■ Aim ■
Copy each of the entries below word for word, keeping every line in its original order.

#####

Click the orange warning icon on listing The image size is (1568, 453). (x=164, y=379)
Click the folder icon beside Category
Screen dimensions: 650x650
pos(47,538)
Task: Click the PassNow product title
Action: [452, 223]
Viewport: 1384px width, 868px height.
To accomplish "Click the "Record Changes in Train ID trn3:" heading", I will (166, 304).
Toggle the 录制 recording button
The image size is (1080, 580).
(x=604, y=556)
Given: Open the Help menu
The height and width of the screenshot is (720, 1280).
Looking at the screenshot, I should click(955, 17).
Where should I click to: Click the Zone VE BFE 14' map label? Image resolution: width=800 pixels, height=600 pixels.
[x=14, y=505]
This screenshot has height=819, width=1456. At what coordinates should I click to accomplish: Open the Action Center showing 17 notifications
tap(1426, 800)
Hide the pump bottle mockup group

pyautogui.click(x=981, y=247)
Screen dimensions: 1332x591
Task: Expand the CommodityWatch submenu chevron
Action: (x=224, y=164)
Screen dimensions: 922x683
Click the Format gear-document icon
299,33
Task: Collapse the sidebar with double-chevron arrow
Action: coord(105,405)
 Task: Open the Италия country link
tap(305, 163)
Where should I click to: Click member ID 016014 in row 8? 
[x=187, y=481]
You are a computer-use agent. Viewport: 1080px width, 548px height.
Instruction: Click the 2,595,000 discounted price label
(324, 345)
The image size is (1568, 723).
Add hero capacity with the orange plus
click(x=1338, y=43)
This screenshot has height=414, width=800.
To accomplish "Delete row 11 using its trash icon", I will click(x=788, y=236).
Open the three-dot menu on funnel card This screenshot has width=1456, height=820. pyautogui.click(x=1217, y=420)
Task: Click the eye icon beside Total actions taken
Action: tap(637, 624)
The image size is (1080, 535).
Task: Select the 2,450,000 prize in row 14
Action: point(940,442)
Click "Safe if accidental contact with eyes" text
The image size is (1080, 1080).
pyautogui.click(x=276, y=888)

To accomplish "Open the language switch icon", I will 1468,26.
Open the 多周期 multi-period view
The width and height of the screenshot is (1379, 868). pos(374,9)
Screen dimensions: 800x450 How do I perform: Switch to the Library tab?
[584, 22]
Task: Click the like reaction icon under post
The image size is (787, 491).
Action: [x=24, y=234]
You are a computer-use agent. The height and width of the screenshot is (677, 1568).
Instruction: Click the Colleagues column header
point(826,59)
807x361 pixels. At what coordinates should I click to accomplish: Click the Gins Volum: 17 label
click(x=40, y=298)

#####

■ Exercise result ■
Click the orange warning icon on listing The image size is (1568, 453). (x=164, y=379)
Click the folder icon beside Category
Screen dimensions: 650x650
pos(47,538)
Task: Click the PassNow product title
Action: [452, 223]
Viewport: 1384px width, 868px height.
To accomplish "Click the "Record Changes in Train ID trn3:" heading", I will (166, 304).
Toggle the 录制 recording button
The image size is (1080, 580).
(x=604, y=556)
Given: Open the Help menu
The height and width of the screenshot is (720, 1280).
Looking at the screenshot, I should click(955, 17).
Where should I click to: Click the Zone VE BFE 14' map label? Image resolution: width=800 pixels, height=600 pixels.
[x=14, y=505]
This screenshot has height=819, width=1456. At what coordinates should I click to accomplish: Open the Action Center showing 17 notifications
tap(1426, 800)
Hide the pump bottle mockup group

pyautogui.click(x=981, y=247)
Screen dimensions: 1332x591
Task: Expand the CommodityWatch submenu chevron
Action: (x=224, y=164)
Screen dimensions: 922x683
Click the Format gear-document icon
299,33
Task: Collapse the sidebar with double-chevron arrow
Action: coord(105,405)
 Task: Open the Италия country link
tap(305, 163)
Where should I click to: Click member ID 016014 in row 8? 
[x=187, y=481]
You are a computer-use agent. Viewport: 1080px width, 548px height.
Instruction: Click the 2,595,000 discounted price label
(324, 345)
The image size is (1568, 723).
Add hero capacity with the orange plus
click(x=1338, y=43)
This screenshot has height=414, width=800.
To accomplish "Delete row 11 using its trash icon", I will click(x=788, y=236).
Open the three-dot menu on funnel card This screenshot has width=1456, height=820. pyautogui.click(x=1217, y=420)
Task: Click the eye icon beside Total actions taken
Action: tap(637, 624)
The image size is (1080, 535).
Task: Select the 2,450,000 prize in row 14
Action: point(940,442)
Click "Safe if accidental contact with eyes" text
The image size is (1080, 1080).
pyautogui.click(x=276, y=888)

To accomplish "Open the language switch icon", I will 1468,26.
Open the 多周期 multi-period view
The width and height of the screenshot is (1379, 868). pos(374,9)
Screen dimensions: 800x450 How do I perform: Switch to the Library tab?
[584, 22]
Task: Click the like reaction icon under post
The image size is (787, 491).
Action: [x=24, y=234]
You are a computer-use agent. The height and width of the screenshot is (677, 1568).
Instruction: Click the Colleagues column header
point(826,59)
807x361 pixels. At what coordinates should I click to accomplish: Click the Gins Volum: 17 label
click(x=40, y=298)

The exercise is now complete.